Start of PROVIDED ENTRIES

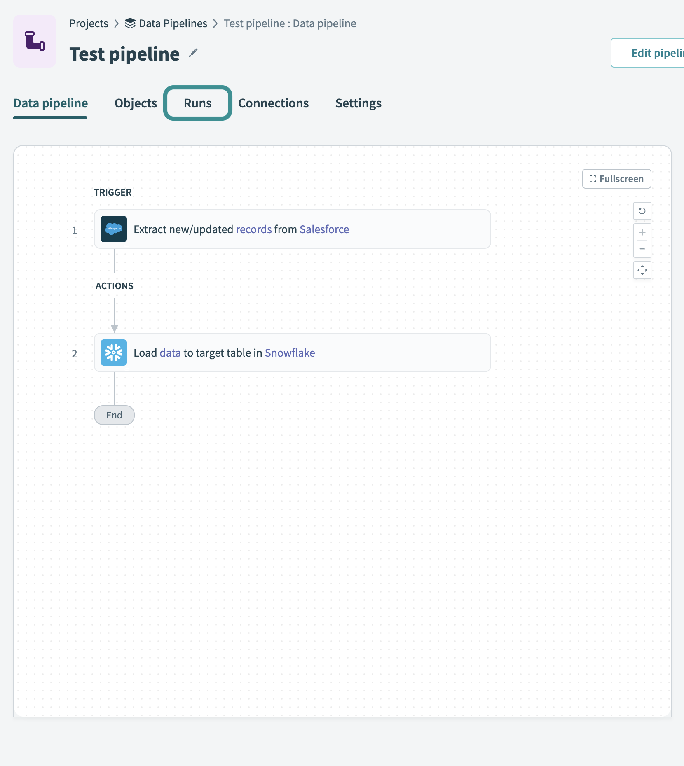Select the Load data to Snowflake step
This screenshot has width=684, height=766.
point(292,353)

End of PROVIDED ENTRIES
Start of PROVIDED ENTRIES

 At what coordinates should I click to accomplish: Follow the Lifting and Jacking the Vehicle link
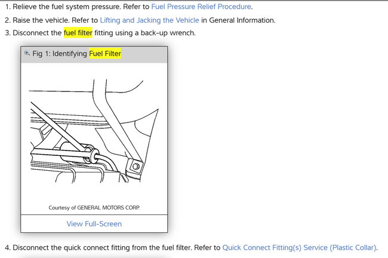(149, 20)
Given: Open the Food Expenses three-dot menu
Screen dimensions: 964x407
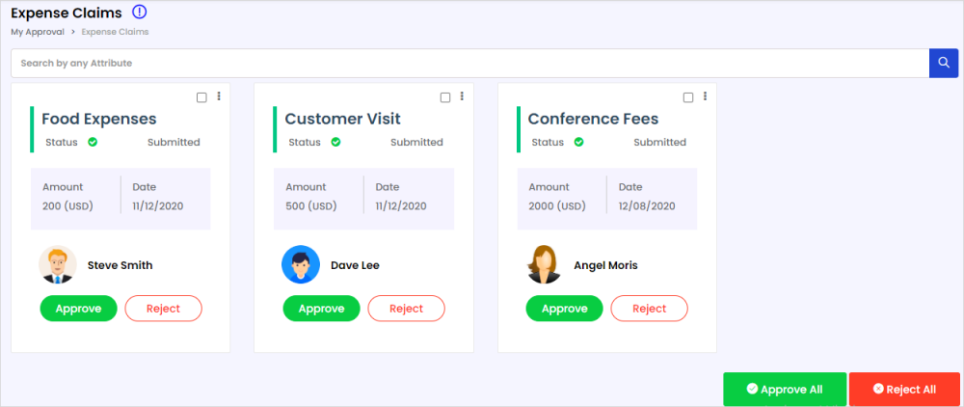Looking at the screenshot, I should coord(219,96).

End of PROVIDED ENTRIES

SHORT TASK: Copy out the lines above, word for word, from the one containing "Given: Open the Food Expenses three-dot menu" through the one containing "Looking at the". Leave out the pictures.

RESULT BELOW:
Given: Open the Food Expenses three-dot menu
Screen dimensions: 964x407
Looking at the screenshot, I should coord(219,96).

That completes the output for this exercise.